*TASK MATERIAL*
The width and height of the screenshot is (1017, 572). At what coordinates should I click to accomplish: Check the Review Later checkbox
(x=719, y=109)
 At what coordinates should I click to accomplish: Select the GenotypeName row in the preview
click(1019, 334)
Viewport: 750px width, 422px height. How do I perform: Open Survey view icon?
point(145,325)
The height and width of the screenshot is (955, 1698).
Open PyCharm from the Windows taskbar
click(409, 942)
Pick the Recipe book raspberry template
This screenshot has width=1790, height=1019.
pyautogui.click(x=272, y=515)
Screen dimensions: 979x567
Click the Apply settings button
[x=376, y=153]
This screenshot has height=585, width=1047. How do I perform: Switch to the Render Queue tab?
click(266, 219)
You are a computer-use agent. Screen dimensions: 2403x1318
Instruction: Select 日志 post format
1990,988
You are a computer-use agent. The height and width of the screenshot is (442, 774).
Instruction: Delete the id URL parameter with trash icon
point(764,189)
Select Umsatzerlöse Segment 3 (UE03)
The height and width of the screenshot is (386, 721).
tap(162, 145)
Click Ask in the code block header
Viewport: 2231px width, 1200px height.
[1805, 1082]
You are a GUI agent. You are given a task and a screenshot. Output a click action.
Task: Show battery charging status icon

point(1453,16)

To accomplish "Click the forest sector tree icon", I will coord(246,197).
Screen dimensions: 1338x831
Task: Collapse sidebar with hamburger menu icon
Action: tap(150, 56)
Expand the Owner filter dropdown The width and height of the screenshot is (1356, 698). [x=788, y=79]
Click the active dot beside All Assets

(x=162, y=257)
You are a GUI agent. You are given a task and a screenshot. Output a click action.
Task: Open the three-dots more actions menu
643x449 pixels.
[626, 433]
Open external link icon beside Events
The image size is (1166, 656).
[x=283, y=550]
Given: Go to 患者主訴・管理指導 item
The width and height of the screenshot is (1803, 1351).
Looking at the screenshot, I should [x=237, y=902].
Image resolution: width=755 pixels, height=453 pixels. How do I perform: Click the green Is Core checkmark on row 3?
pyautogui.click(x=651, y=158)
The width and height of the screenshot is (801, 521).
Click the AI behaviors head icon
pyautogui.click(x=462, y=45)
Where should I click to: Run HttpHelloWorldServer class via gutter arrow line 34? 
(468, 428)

*TASK STATEMENT*
Retype the listing from above, matching it exactly.

*COMPLETED EXERCISE*
The width and height of the screenshot is (1017, 572). At what coordinates should I click to accomplish: Check the Review Later checkbox
(x=719, y=109)
 At what coordinates should I click to accomplish: Select the GenotypeName row in the preview
click(1019, 334)
Viewport: 750px width, 422px height. How do I perform: Open Survey view icon?
point(145,325)
The height and width of the screenshot is (955, 1698).
Open PyCharm from the Windows taskbar
click(409, 942)
Pick the Recipe book raspberry template
This screenshot has width=1790, height=1019.
pyautogui.click(x=272, y=515)
Screen dimensions: 979x567
Click the Apply settings button
[x=376, y=153]
This screenshot has height=585, width=1047. How do I perform: Switch to the Render Queue tab?
click(266, 219)
You are a computer-use agent. Screen dimensions: 2403x1318
Instruction: Select 日志 post format
1990,988
You are a computer-use agent. The height and width of the screenshot is (442, 774).
Instruction: Delete the id URL parameter with trash icon
point(764,189)
Select Umsatzerlöse Segment 3 (UE03)
The height and width of the screenshot is (386, 721).
tap(162, 145)
Click Ask in the code block header
Viewport: 2231px width, 1200px height.
[1805, 1082]
You are a GUI agent. You are given a task and a screenshot. Output a click action.
Task: Show battery charging status icon

point(1453,16)

To accomplish "Click the forest sector tree icon", I will coord(246,197).
Screen dimensions: 1338x831
Task: Collapse sidebar with hamburger menu icon
Action: tap(150, 56)
Expand the Owner filter dropdown The width and height of the screenshot is (1356, 698). [x=788, y=79]
Click the active dot beside All Assets

(x=162, y=257)
You are a GUI agent. You are given a task and a screenshot. Output a click action.
Task: Open the three-dots more actions menu
643x449 pixels.
[626, 433]
Open external link icon beside Events
The image size is (1166, 656).
[x=283, y=550]
Given: Go to 患者主訴・管理指導 item
The width and height of the screenshot is (1803, 1351).
Looking at the screenshot, I should [x=237, y=902].
Image resolution: width=755 pixels, height=453 pixels. How do I perform: Click the green Is Core checkmark on row 3?
pyautogui.click(x=651, y=158)
The width and height of the screenshot is (801, 521).
Click the AI behaviors head icon
pyautogui.click(x=462, y=45)
Where should I click to: Run HttpHelloWorldServer class via gutter arrow line 34? 
(468, 428)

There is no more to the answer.